El único obstáculo que
encontrará la extraña será la figura de la Madre, castradora lorquiana y
manipuladora emocional. El director lo sabe y la presenta de manera ejemplar:
aparece rígida como una estatua al fondo de la cocina, apunto de preparar el
desayuno, cuando Curt abre la puerta de su habitación. Una vez que Curt entra
en la cocina, es ella quien cierra la puerta dejando aislados a los otros dos
hermanos en la habitación, mientras que ella comparte el espacio de la cocina
con Curt. Para ella, Curt siempre será el hijo pródigo, el más querido porque
aúna su fuerza y rabia. Es su brazo derecho a la hora de dirigir la granja. El
director constata su maestría rubricando el momento con un ligero paneo hacia
la izquierda, pero rápidamente corrigiendo la posición regresando a su posición
originaria, contemplando el momento furtivo de la madre encerrando a sus dos
hijos y quedándose con el que le interesa. Y es que la madre es una
superviviente nata, embutida con el luto, se trasformará en la verdadera
pantera cuyas garras extiende a todos los miembros de su camada. O se está de
su lado, como es el caso de Curt, o se está en contra, como su marido embutido
de alcohol (se pasa la mayor parte de la función buscando su botella de whiskey
en los lugares más insospechados del salón), aislándose en otro plano de
realidad, uno que le reporta satisfacción etílica pero que sin embargo, lo
anula por completo frente a la presencia de su esposa. Nada más empezar y ya
William Wellman nos fulmina con su sabiduría; un saber que se ha perdido, aquel
que contaba con la cámara la psique humana. Un plano, unos segundos y una
planificación actoral milimétrica dan como resultado el placer de contemplar la
perfección hecha narración visual. La resonancia de esta forma de contar se
amplifica con aquellos momentos donde, o bien utiliza a Joe Sam (Carl Switzer)

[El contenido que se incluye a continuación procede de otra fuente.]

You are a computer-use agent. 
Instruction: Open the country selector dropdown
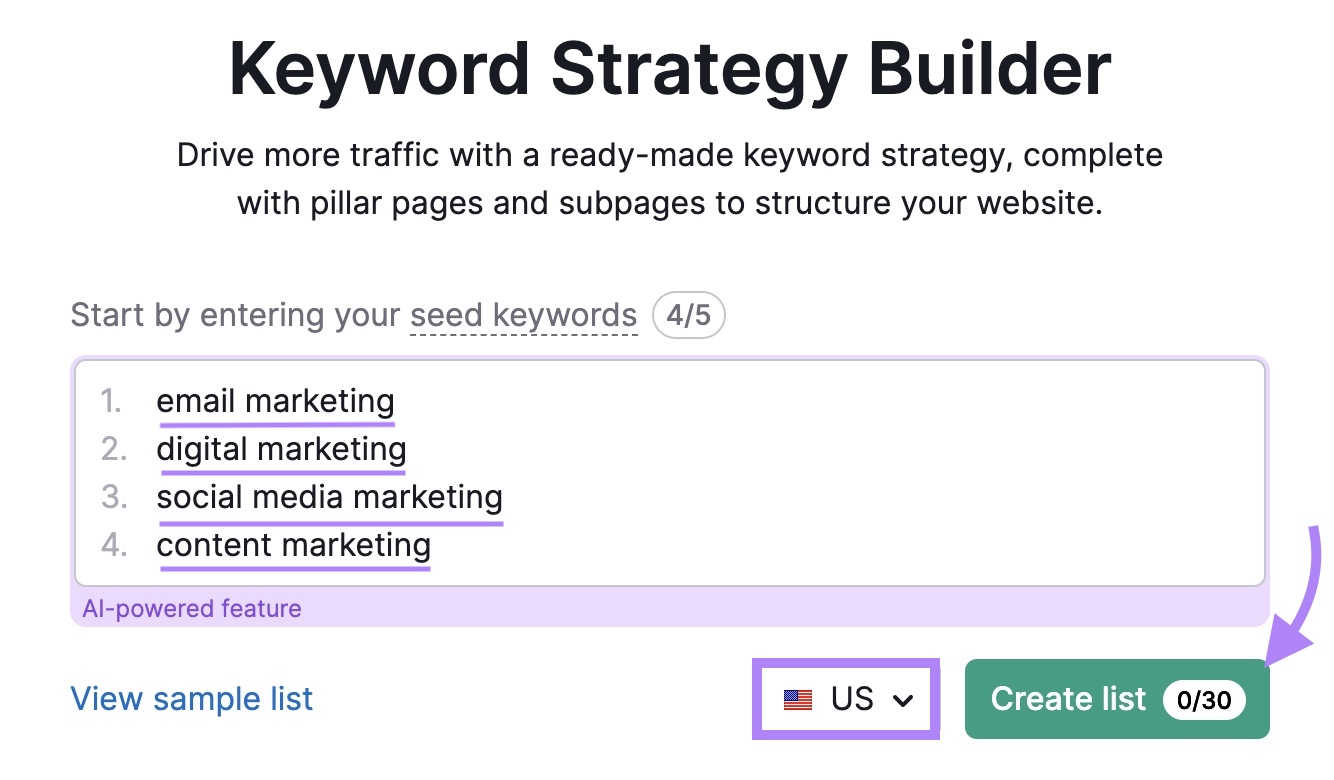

como representación fantasmal, o bien cuando destruye la cuarta pared de una
manera sutil, cada vez que los personajes entran en la habitación donde se
encuentra el cadáver de uno de los hermanos. La película empieza después de los
títulos de crédito, en la granja y el primero en despertarse es Joe Sam, que
hará lo mismo con los hijos de la familia Bridges. El personaje es una rémora
de un pasado trágico que convive con la incertidumbre de un presente solitario
y asediado por la amenaza de la pantera, pero no como animal, sino como
espíritu, como fuerza de la naturaleza que arrasa con todo. La pérdida de su
familia por una pantera lo arrebató su consciencia y lo ha envuelto en manto de
fantasía, transformándolo en un fantasma, que como muy bien demuestra la
maestría del director moviendo a sus actantes en el escenario, nos lo hace
desaparecer delante de ellos mismos. La secuencia es aquella en la que Harold
cuenta a su novia, delante de su madre y padre, el origen y presencia de Joe
Sam con ellos. La génesis del fantasma relatada como si de un cuento fuese, no
solo embauca a los protagonistas sino también al espectador extrañado, que mira
el rostro de la novia también compartiendo ese desconcierto cuando descubra que
Joe Sam ya no está entre ellos. Otro ejemplo de gallardía artesanal será el
derrumbe de la cuarta pared en aquellas secuencias, donde se introduzcan los
personajes para velar al hermano caído. Solo el espectador avispado de los
entresijos del proscenio se dará cuenta de la caída del muro, desarticulado por
la propia cámara cinematográfica, que en un alarde de asunción del punto de
vista, se posicionará delante de los actores creando la sensación de la que se
alimenta el cine, la percepción de la realidad, aunque esta sea fantasmal.